ENTRIES SHOWN:
--- START ---
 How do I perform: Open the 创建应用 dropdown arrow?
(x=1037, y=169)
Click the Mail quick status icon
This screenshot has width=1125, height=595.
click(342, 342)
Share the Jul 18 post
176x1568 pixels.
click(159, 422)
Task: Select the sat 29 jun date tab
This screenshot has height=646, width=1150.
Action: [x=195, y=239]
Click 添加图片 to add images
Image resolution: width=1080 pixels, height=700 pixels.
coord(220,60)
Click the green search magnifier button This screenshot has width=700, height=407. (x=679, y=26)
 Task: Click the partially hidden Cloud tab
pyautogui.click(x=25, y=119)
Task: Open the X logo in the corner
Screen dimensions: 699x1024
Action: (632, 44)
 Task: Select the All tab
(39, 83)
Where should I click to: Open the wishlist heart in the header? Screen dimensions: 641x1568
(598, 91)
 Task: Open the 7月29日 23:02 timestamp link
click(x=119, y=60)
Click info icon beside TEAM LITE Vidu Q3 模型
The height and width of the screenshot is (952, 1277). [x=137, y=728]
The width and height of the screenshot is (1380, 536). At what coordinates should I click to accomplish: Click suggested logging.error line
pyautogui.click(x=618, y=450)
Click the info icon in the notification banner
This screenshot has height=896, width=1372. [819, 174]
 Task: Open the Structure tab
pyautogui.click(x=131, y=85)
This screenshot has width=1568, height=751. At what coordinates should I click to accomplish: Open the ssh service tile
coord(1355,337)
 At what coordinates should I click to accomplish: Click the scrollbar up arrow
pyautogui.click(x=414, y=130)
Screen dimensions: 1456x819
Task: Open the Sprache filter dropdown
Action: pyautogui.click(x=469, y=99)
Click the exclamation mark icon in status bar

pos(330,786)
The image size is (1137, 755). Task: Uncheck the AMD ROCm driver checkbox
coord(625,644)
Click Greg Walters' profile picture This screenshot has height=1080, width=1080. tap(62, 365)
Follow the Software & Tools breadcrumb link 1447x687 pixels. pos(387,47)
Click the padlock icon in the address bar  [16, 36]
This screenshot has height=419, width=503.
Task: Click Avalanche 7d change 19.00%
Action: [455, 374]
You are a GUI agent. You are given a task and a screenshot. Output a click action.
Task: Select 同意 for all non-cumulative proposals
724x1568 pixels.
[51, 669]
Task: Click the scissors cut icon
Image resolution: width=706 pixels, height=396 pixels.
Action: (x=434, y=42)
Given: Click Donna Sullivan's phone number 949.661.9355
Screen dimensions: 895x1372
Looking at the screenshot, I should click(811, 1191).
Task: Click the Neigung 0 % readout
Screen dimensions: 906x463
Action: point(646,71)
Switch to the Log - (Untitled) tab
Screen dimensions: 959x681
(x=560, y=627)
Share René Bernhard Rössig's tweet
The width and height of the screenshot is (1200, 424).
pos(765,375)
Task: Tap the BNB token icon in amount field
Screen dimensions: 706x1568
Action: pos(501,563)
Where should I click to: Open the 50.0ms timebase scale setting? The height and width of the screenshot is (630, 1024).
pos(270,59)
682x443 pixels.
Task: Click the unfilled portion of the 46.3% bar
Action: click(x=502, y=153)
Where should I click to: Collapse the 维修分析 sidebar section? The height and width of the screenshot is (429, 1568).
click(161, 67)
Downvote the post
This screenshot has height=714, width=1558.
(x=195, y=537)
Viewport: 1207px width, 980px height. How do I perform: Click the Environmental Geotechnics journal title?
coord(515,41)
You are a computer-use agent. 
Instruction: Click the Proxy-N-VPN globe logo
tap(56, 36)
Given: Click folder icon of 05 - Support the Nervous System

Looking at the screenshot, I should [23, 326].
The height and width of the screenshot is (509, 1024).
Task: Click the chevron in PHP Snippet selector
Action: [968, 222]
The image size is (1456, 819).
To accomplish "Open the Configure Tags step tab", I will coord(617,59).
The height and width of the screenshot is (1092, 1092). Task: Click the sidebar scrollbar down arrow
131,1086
--- END ---
TO DO: Show, from the records above, every line that includes "agent".

EXERCISE RESULT:
You are a GUI agent. You are given a task and a screenshot. Output a click action.
You are a computer-use agent. 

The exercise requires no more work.